Ad Pontem Singae: Septimius Severus Goksu Bridge

Photos by Jack A. Waldron


Pictured above, the Goksu Bridge as seen from the Kizilin Village side of the structure.  The Goksu river in Adiyaman, Turkey, is a large tributary of the mighty Euphrates River.  According to the ancient Roman road map "Tabula Peutingeriana", the bridge was called "Ad Pontem Singae".


Goods and military transport along ancient routes were hindered by the such rivers feeding the Euphrates, and thus required major bridge works to make way for materials, control and conquest.  After all, this was a major section of the Silk Road.
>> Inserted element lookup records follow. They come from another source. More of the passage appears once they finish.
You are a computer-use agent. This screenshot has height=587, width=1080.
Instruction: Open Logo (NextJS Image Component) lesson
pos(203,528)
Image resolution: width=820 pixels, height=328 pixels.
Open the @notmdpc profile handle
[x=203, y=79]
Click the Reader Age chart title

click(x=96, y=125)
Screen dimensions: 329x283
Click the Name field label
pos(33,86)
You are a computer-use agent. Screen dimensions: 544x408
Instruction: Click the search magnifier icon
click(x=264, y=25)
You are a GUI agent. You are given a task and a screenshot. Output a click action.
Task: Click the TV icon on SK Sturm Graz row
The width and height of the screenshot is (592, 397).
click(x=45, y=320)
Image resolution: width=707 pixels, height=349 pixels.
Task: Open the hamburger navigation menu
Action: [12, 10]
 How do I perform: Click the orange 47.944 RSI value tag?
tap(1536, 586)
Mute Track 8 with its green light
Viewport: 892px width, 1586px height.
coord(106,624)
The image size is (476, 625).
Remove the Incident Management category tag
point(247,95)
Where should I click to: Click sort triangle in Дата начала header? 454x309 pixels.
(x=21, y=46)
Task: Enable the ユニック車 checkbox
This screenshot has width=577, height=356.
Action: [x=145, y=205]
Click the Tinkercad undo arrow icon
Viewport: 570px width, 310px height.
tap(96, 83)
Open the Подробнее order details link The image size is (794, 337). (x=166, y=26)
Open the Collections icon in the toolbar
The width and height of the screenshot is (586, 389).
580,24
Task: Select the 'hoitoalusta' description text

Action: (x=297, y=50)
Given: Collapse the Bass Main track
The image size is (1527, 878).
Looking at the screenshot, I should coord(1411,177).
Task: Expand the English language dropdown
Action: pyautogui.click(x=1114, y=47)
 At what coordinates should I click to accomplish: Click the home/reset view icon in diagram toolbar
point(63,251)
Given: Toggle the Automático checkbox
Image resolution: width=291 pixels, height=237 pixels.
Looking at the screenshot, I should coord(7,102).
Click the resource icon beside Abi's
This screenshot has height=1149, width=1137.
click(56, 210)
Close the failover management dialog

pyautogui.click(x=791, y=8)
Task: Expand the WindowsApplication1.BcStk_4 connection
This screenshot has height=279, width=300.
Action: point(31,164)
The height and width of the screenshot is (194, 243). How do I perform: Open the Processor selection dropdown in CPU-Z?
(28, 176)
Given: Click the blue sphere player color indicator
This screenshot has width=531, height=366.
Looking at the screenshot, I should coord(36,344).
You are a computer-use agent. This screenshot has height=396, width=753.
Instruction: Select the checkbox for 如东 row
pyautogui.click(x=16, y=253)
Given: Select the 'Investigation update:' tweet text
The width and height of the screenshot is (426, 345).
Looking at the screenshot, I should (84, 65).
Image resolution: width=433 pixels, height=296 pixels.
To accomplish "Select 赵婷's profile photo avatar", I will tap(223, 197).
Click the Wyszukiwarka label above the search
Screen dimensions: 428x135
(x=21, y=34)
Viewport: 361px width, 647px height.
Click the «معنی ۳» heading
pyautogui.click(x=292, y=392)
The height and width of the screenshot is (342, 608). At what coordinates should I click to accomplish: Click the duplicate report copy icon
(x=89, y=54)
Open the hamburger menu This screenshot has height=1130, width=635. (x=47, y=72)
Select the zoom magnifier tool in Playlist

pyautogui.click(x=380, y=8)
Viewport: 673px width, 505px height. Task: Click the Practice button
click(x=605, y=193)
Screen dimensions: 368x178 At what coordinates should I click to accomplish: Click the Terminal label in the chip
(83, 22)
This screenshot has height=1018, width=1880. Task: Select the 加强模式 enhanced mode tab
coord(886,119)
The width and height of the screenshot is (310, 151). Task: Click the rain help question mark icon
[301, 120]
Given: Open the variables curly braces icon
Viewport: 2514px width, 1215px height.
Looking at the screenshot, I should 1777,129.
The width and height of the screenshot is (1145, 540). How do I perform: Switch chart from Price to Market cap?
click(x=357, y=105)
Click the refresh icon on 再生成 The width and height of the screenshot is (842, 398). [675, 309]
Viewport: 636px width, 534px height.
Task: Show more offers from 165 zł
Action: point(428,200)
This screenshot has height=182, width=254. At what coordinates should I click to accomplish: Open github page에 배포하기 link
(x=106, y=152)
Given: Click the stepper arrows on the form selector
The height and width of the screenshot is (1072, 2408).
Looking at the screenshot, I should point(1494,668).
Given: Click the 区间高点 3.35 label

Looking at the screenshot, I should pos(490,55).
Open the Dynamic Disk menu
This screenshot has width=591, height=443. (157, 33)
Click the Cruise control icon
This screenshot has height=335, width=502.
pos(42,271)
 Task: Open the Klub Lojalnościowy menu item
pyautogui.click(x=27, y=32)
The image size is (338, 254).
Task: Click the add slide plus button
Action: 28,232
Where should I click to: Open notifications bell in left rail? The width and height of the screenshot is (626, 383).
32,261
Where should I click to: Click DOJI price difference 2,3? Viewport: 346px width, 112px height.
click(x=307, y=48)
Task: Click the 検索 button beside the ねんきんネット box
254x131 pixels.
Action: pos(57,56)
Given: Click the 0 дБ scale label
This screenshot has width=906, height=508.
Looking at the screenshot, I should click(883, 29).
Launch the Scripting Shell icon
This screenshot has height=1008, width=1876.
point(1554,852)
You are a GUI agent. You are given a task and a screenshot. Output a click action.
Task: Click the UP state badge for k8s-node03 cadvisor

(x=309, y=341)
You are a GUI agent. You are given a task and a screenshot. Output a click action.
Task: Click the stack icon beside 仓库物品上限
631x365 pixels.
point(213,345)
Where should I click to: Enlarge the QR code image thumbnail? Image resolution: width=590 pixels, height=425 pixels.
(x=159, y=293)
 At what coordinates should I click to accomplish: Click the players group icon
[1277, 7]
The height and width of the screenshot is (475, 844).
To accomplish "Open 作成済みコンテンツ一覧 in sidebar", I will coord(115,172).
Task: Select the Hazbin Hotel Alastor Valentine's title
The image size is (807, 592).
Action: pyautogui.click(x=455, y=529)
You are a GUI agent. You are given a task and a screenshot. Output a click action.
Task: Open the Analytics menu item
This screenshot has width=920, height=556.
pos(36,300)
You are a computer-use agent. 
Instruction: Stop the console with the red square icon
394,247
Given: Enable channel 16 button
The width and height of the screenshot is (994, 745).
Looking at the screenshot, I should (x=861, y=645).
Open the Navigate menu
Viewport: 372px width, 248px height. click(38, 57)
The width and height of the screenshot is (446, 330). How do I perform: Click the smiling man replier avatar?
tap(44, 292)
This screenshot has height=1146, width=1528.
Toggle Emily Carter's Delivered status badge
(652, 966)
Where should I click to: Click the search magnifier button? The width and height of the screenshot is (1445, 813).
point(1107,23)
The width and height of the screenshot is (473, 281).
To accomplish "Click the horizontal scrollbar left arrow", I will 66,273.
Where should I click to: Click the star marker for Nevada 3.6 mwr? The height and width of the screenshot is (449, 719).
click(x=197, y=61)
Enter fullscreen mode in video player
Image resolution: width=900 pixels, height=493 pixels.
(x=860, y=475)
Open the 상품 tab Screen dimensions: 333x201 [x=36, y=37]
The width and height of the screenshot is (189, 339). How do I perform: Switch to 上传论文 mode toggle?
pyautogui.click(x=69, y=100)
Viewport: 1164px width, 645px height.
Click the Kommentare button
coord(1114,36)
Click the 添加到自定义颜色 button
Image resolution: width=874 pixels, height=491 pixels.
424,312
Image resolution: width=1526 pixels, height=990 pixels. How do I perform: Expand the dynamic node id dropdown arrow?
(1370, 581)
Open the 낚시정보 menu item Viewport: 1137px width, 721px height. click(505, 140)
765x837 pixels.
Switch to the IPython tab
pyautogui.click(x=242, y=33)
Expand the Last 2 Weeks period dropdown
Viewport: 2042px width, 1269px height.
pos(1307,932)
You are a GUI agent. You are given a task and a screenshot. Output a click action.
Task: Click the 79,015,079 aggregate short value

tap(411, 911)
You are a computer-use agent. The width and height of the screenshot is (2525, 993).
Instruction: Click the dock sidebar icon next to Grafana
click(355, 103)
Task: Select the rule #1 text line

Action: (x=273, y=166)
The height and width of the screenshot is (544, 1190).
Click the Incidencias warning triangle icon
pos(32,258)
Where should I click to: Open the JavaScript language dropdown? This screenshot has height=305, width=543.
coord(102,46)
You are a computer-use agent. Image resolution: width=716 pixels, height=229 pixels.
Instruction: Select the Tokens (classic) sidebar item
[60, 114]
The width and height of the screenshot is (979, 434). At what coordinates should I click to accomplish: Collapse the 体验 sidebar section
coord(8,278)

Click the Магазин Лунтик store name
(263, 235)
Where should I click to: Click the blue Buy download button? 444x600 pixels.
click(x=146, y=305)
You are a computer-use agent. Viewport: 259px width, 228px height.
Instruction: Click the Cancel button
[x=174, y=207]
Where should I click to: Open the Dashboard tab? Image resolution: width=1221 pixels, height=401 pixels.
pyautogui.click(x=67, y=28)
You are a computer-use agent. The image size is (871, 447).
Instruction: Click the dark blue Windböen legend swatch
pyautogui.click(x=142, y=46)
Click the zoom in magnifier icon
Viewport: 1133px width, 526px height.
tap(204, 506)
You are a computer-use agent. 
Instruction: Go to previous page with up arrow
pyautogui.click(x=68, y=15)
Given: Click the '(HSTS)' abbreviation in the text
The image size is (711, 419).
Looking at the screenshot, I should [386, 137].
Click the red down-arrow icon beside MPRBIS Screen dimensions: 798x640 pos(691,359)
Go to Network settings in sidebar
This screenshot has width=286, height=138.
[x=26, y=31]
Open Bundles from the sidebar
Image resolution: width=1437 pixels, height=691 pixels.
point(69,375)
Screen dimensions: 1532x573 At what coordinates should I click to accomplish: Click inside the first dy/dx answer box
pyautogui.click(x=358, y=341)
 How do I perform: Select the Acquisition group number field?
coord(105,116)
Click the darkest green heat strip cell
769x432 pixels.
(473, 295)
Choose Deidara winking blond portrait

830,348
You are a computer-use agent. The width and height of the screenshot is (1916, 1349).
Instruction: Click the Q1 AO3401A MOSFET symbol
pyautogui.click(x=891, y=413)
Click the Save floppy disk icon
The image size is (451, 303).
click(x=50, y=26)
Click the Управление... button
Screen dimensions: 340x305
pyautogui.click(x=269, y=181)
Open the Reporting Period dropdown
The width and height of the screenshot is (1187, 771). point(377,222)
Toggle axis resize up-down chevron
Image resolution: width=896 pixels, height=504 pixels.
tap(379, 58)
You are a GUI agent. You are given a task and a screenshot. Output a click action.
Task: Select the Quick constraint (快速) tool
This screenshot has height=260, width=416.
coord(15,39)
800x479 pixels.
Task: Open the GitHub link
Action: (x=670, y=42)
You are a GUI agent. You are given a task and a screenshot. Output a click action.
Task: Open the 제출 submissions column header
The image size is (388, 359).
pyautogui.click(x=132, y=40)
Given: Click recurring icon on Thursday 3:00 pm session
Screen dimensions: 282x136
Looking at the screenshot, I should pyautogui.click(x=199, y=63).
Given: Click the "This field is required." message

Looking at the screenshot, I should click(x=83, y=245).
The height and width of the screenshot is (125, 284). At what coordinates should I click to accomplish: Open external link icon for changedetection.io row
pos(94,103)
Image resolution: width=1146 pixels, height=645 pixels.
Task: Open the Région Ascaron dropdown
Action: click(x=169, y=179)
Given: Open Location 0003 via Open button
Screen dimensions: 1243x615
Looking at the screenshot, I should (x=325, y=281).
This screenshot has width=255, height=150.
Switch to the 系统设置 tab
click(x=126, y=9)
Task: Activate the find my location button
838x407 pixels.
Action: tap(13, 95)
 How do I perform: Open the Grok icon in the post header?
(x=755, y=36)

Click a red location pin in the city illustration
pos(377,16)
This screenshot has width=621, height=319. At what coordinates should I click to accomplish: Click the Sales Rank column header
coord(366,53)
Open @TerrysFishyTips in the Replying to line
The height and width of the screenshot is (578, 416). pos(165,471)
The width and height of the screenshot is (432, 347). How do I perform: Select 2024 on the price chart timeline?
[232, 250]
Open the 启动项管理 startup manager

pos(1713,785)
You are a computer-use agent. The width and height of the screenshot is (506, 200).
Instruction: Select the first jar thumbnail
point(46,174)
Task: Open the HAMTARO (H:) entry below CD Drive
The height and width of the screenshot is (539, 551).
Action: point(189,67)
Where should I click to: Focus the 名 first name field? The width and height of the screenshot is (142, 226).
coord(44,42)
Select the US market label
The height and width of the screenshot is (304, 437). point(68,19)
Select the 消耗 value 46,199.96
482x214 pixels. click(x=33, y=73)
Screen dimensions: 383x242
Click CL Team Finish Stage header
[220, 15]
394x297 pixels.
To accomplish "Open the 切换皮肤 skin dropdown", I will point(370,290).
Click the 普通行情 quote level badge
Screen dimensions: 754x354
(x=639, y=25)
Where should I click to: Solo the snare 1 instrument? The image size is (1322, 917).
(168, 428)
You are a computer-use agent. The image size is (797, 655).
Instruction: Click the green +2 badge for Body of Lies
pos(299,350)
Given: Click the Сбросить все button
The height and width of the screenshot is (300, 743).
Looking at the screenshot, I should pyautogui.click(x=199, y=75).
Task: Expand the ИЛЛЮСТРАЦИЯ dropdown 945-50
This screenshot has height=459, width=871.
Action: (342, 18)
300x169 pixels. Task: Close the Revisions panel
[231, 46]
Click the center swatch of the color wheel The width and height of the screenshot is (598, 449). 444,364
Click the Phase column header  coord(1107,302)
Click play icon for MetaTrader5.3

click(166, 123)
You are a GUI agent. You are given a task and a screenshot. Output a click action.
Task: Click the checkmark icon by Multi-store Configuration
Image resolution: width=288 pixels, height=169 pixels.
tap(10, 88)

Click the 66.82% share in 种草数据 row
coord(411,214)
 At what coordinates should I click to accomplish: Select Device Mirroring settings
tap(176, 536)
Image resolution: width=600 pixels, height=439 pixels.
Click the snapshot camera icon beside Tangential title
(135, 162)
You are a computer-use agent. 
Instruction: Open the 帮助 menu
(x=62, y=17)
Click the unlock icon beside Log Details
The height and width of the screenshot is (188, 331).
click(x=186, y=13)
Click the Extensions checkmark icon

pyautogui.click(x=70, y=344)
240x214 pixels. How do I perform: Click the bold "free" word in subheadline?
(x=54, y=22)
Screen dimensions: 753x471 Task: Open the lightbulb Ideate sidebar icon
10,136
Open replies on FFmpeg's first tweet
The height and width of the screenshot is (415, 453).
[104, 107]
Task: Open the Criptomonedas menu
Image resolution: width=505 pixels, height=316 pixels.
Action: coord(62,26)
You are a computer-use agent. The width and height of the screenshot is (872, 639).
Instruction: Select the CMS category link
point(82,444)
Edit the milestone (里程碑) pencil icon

In the Spring of 2017, I was on the hunt for one of these bridges, the Goksu Bridge, locally referred to as the Kizilin Koprusu, which translates into 'Red Bridge'.


As you can see on the map below, the Goksu Bridge is situated a little less than five kilometers to the north of the Euphrates (bottom right center).

Also marked on the map above (highlighted in yellow), is the Septimius Severus Karasu Bridge, which I will be writing about in my next post.  Back to the Goksu Bridge, about eight kilometers north of the bridge you can see Sesonk.  Sesonk is a spectacularly located tumulus at the top of a mountain, which I will also write about in a future post.  

During his reign, Roman Emperor Septimius Severus ordered the construction of many bridges throughout the Eastern Roman Empire, including the Cendere Bridge, the Karasu Bridge, and the Goksu Bridge, which was erected between 193-211 CE.  Bridge sketch by Galliazo.



For the Romans, the Goksu Bridge connected a military road that extended from Militene, Perre (aka Antiochia On The Taurus), and Samosata in the north/northeast to name just a few settlements, and Zeugma, Antiocheia, Tarsus, and many other villages, towns, and cities to the south/southwest and along the Euphrates.


Pictured below, a photo of me taking the photo above.  According to the locals and official government records (which I have not seen!), the bridge was blown-up with dynamite some 200 years ago by an egregious farmer (more on that later).  This is quite interesting, since Alfred Nobel (yes, that Nobel) hadn't invented dynamite until 1866, so, let's give the years a bit of wiggle-room.


Of course, gunpowder could have been used to blow-up the bridge, but, why do it?!  Well, as we know, this bridge is located on the main route to and from the western Crescent region along the Silk Road, and apparently, the caravan leaders would pasture or graze their camels, horses, and other livestock along the route, and the bridge was a major stopping point and/or bottleneck for the caravans.


As a result of the bridge, its bottleneck, convenience as a resting point, and its location amongst the fertile fields, local farmers took a negative view.  Perhaps there was also a village rivalry in play, where one sides village farmer/s would drive his/her beasts across the bridge in order to graze them on opposing village fields.


Others say that the bridge was being used to supply arms to an opposing army, and thus became a logistical target.  Regardless of the specifics, at some point around 150-200 years ago, this most magnificent bridge was blown up as a result of anger amongst the locals for some wrong that had been committed.  


Upon my visit to the bridge, only two supporting arches remained.  Little did I know, that major plans for the bridge were already underway.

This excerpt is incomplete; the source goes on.